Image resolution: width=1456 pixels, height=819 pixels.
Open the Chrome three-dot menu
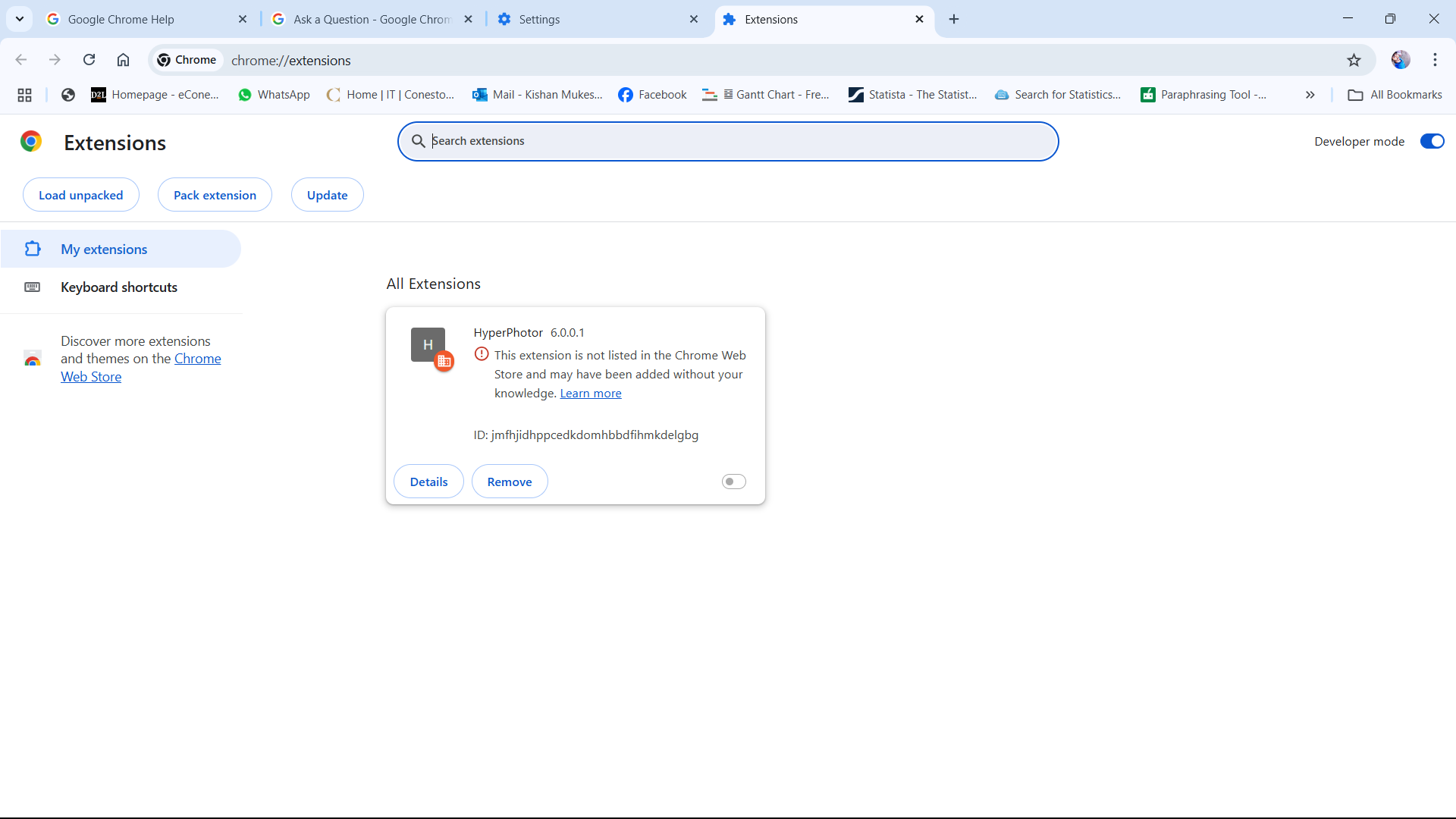click(1435, 60)
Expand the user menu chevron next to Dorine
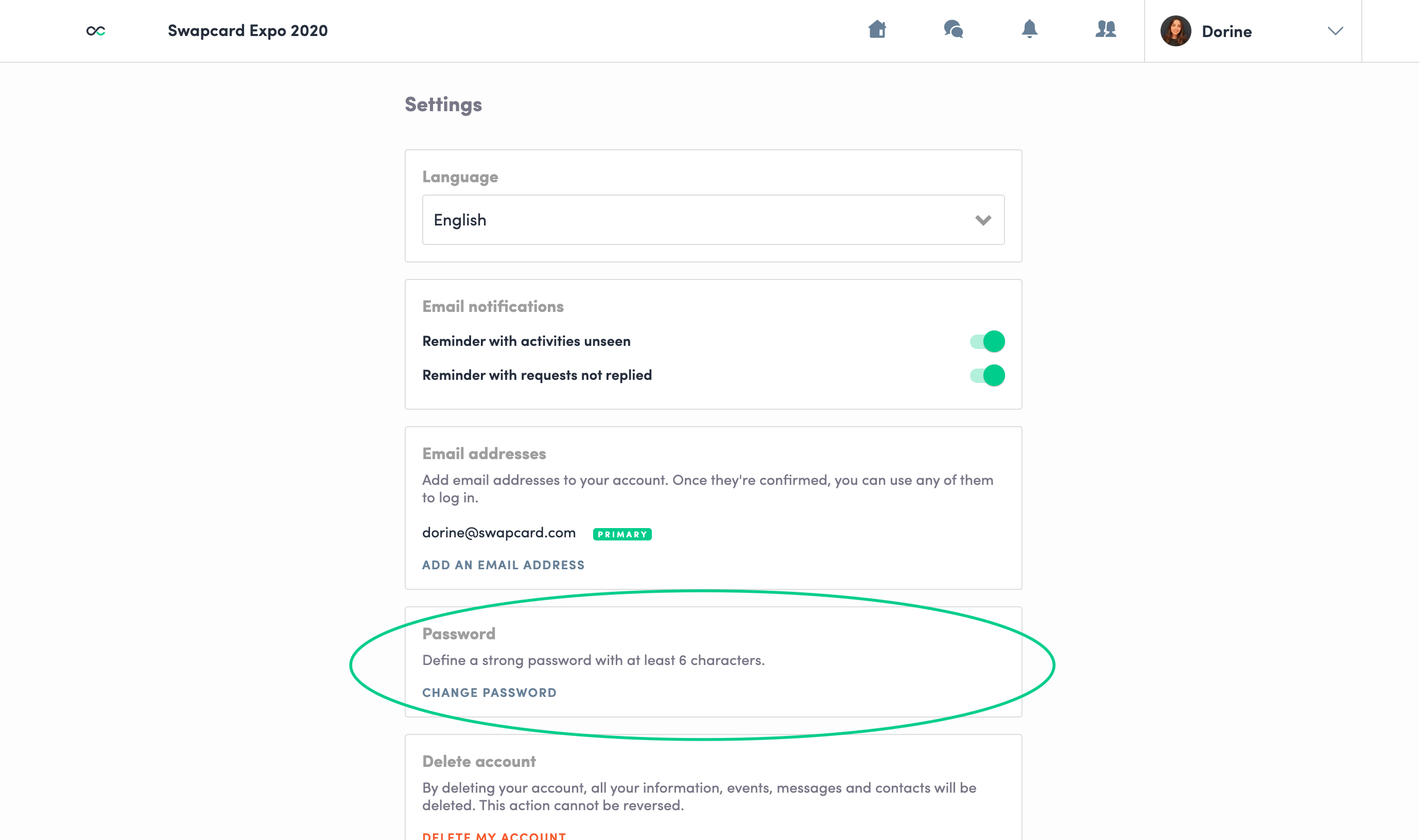Viewport: 1419px width, 840px height. 1335,31
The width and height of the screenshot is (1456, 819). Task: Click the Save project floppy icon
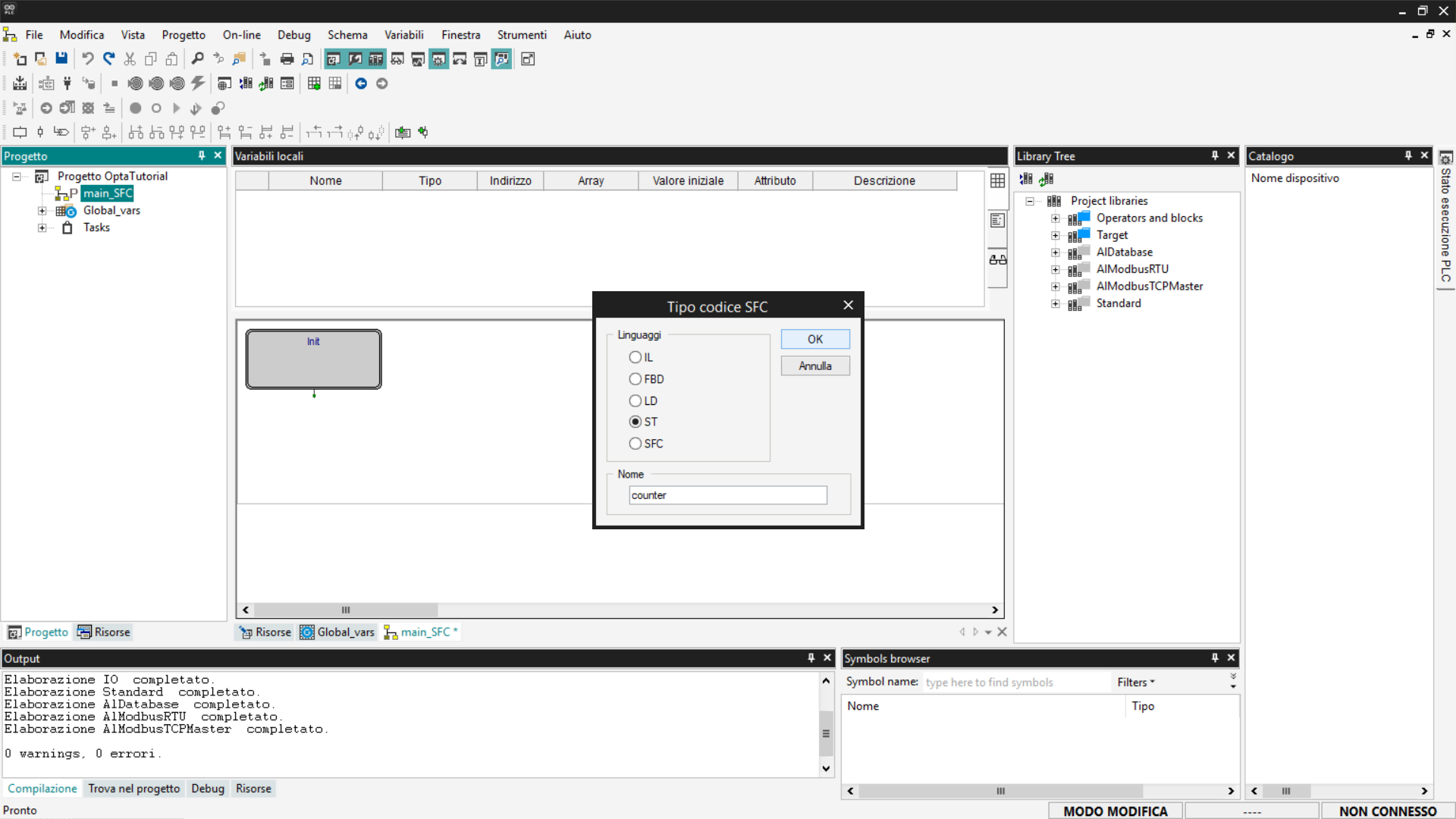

Assignment: Reproduce the data word for word without its images.

Written solution:
Image resolution: width=1456 pixels, height=819 pixels.
Open the Chrome three-dot menu
click(1435, 60)
Expand the user menu chevron next to Dorine
Viewport: 1419px width, 840px height. 1335,31
The width and height of the screenshot is (1456, 819). Task: Click the Save project floppy icon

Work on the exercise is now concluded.